Work order ▸ Lines in the records below that contain the word "accomplish" must each be copied.

Records from a collection ▸
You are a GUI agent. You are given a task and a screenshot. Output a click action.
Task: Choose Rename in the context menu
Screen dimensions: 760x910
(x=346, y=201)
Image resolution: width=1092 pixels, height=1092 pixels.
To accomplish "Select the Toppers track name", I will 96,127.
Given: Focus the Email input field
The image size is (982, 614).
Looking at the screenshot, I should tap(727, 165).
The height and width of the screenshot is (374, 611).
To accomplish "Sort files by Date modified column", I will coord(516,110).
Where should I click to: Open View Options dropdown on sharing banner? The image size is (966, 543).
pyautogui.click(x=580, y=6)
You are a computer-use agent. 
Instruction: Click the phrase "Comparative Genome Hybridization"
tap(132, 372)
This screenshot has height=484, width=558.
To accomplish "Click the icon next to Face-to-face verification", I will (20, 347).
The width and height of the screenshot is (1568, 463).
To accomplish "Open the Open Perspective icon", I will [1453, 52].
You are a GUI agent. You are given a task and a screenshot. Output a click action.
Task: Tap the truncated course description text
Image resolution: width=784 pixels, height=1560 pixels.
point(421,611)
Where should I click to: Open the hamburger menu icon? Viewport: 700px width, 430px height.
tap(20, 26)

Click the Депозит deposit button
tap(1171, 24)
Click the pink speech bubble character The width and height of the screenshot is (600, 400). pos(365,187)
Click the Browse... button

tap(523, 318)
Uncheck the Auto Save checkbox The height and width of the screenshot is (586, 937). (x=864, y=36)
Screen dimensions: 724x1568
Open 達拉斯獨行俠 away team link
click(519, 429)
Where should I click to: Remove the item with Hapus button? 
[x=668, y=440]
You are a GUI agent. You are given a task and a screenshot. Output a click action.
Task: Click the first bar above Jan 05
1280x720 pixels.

The completed task ▸
To accomplish "Select the Toppers track name", I will 96,127.
To accomplish "Sort files by Date modified column", I will coord(516,110).
To accomplish "Click the icon next to Face-to-face verification", I will (20, 347).
To accomplish "Open the Open Perspective icon", I will [1453, 52].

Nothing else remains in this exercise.